Yeah, right. Pain was my evil enemy and I hated it.
Then I happened to read a book by Philip Yancey and Paul Brand called, "Pain, the Gift Nobody wants." It told the story of Dr. Brand who had been working with leprosy patients in India and discovered leprosy wasn't a disease that eats away people's flesh as everyone had believed. Instead the disease made it impossible for them to feel pain so unnoticed injuries would become infected and the germs ate away their flesh.
The doctor returned to the US and got a government grant to work in a leprosy sanitarium to make an alarm system so patients would know when they had injured themselves and could stop and care for their wounds. That way they should be able to work and support themselves. But no matter how much he taught them, if an alarm went off while the patient was busy he or she would simply turn it off and ignore it.

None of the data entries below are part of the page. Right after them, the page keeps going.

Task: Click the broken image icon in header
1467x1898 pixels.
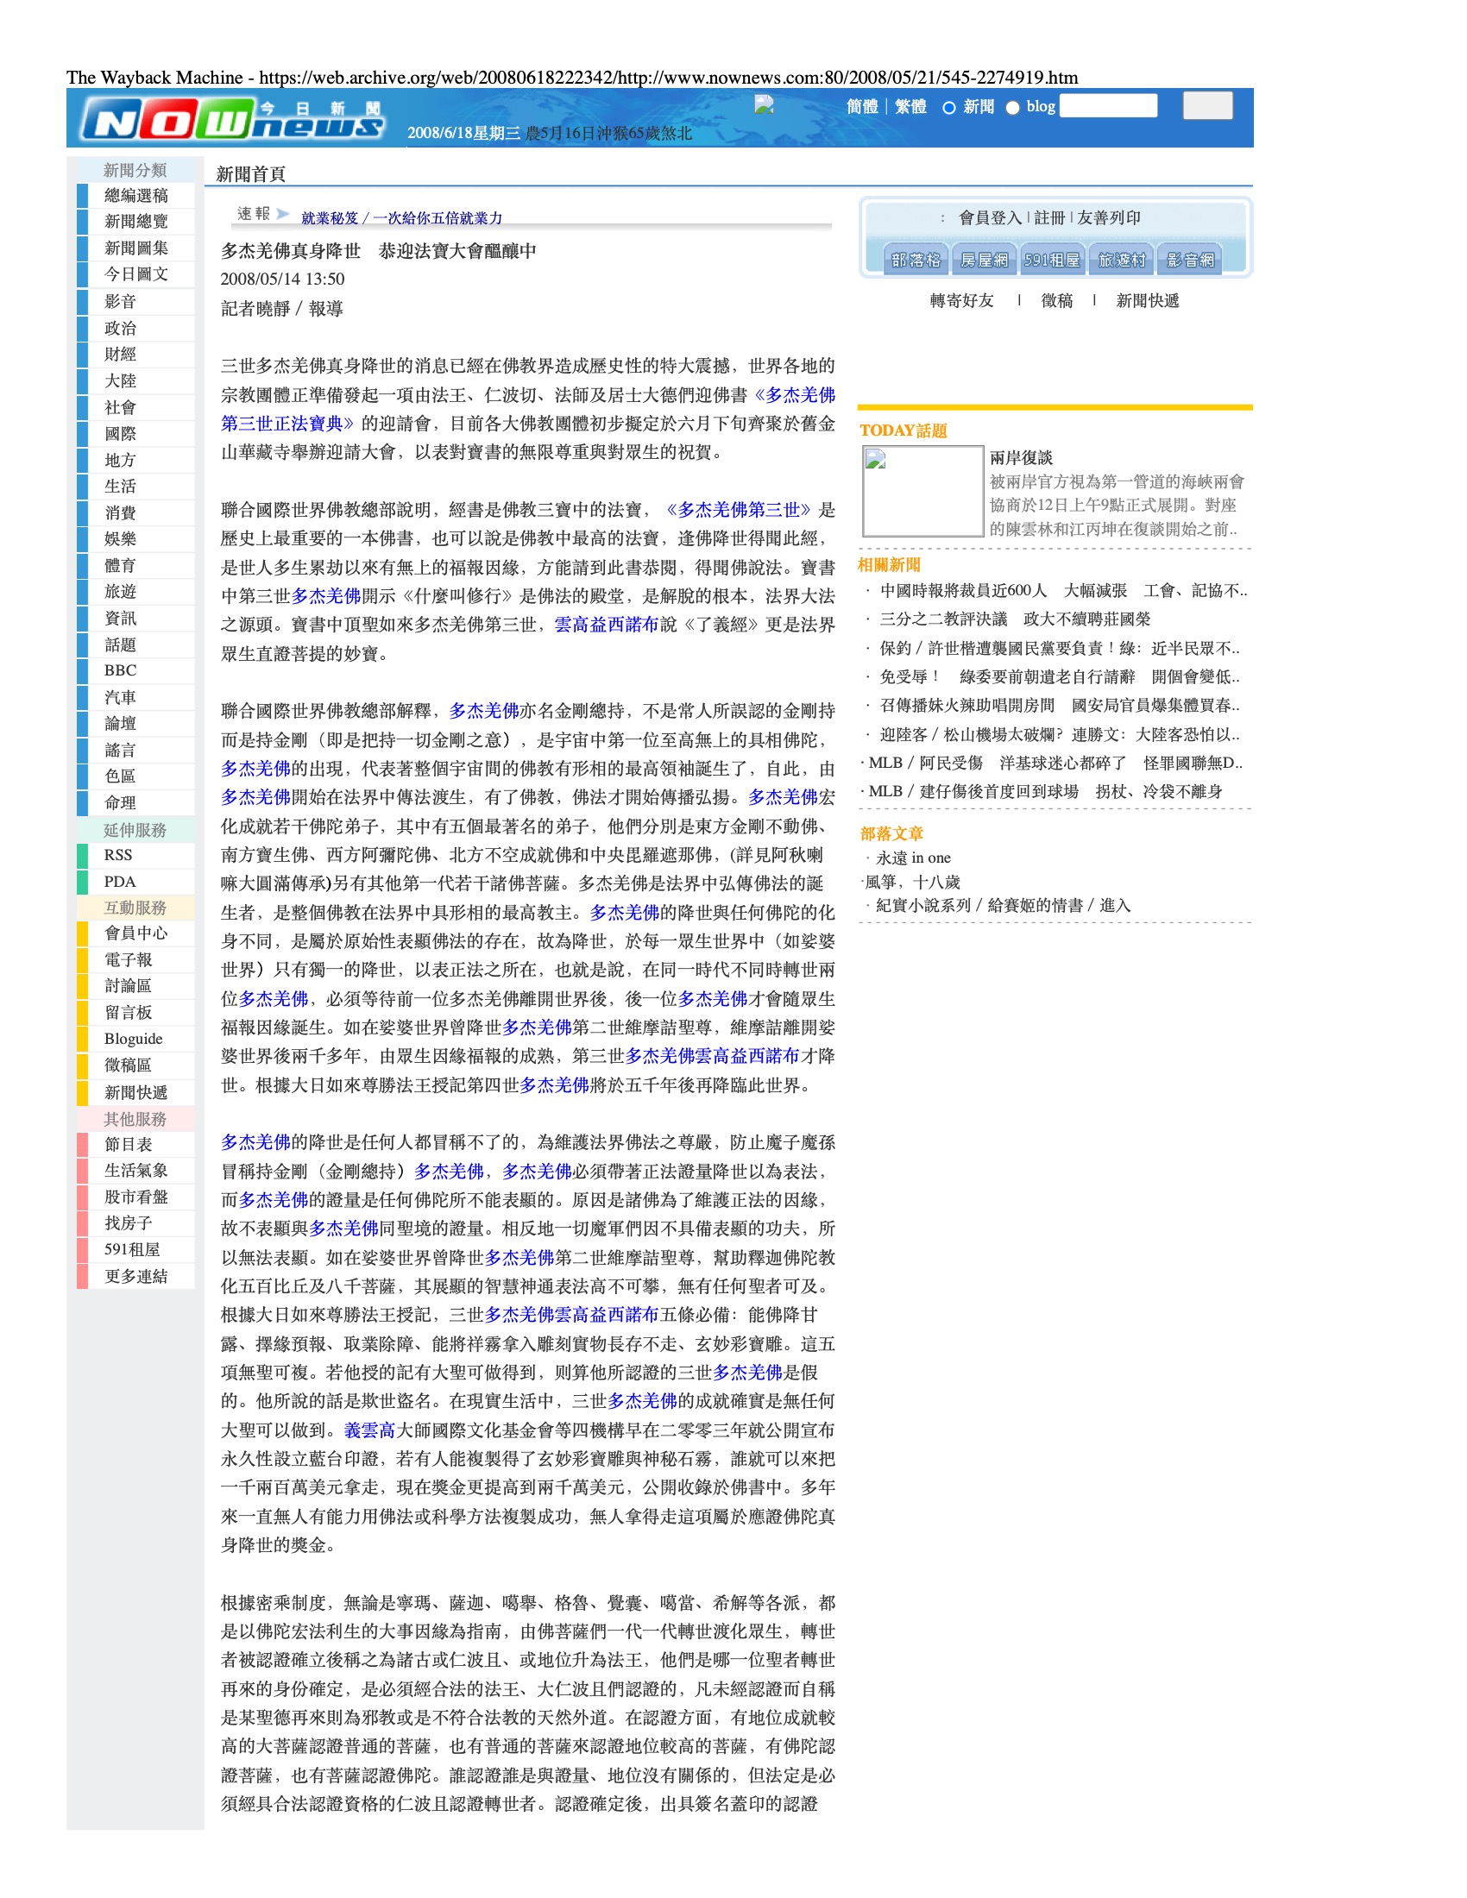Action: 764,105
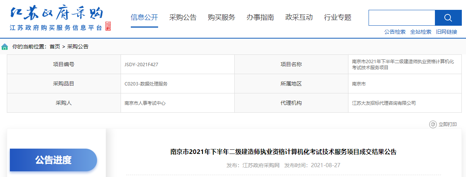Click the home icon in breadcrumb bar
466x177 pixels.
[5, 47]
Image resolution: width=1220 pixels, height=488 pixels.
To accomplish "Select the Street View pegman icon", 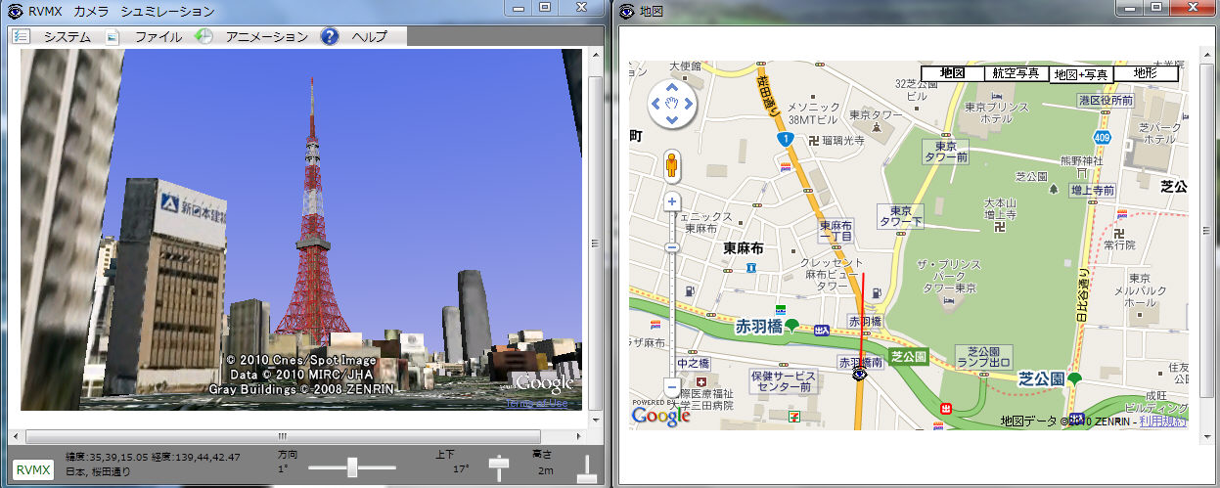I will pyautogui.click(x=672, y=166).
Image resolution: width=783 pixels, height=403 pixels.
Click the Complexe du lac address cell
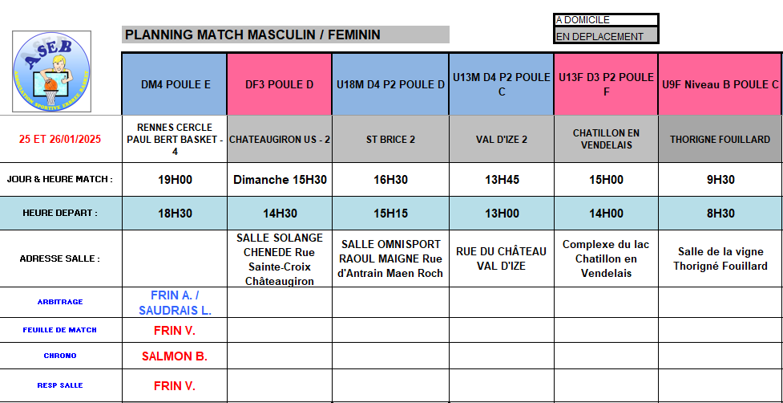606,258
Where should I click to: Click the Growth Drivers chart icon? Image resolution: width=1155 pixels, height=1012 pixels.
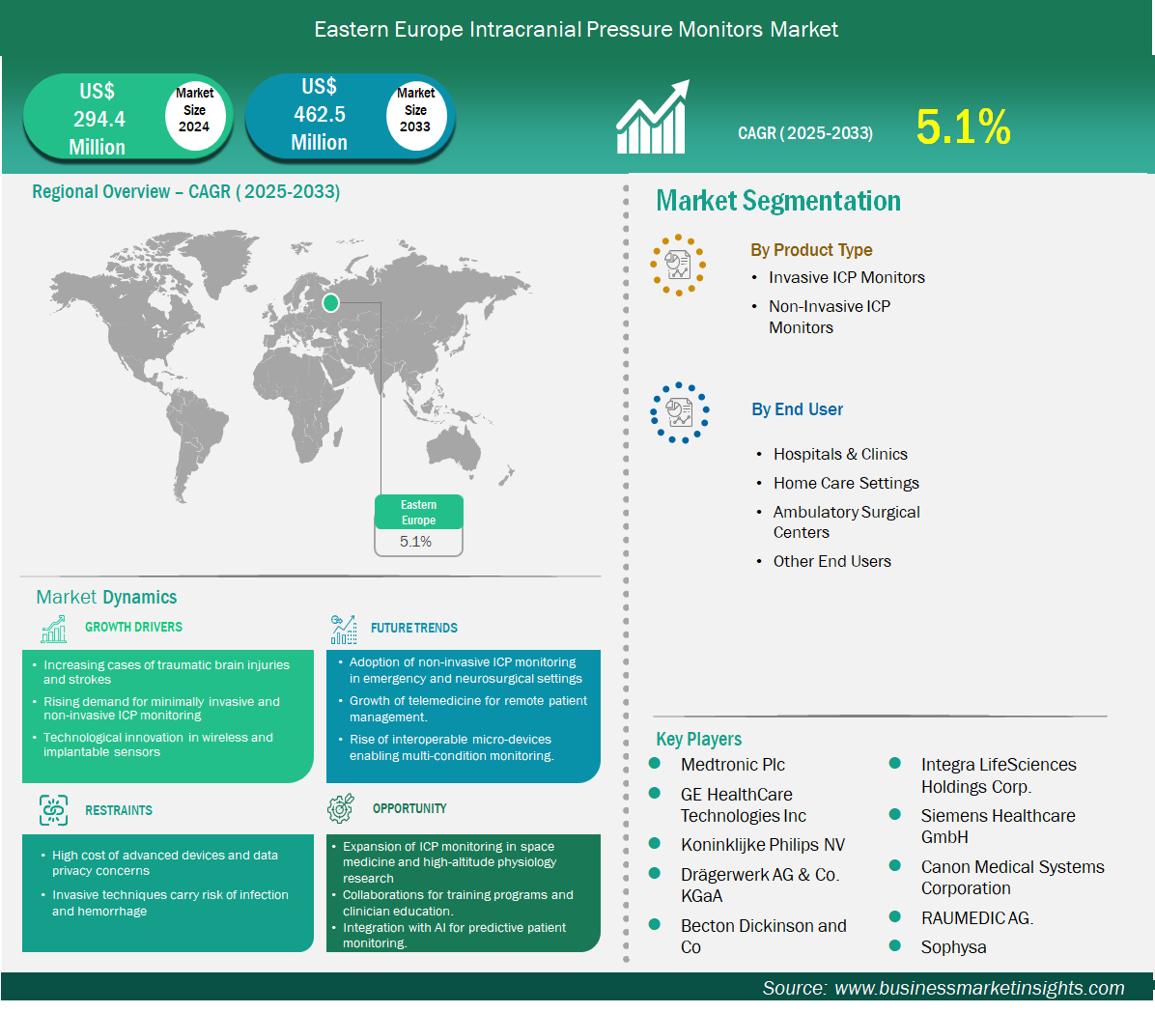(x=54, y=629)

The book did a masterful job of carrying me with Brand through his gradual discovery process until I realized with him that pain isn't evil but is, in fact, a necessary gift so we can protect our physical bodies.
With that new attitude I stopped fighting my own pain, relaxed and actually felt less of it. The physical therapist was right!
I strongly recommend that book to anyone who must live with pain. It was re-issued in 1997 with a new title, "The Gift of Pain." That one is probably also out of print by now, but it may be possible to find one of the versions online or in a library.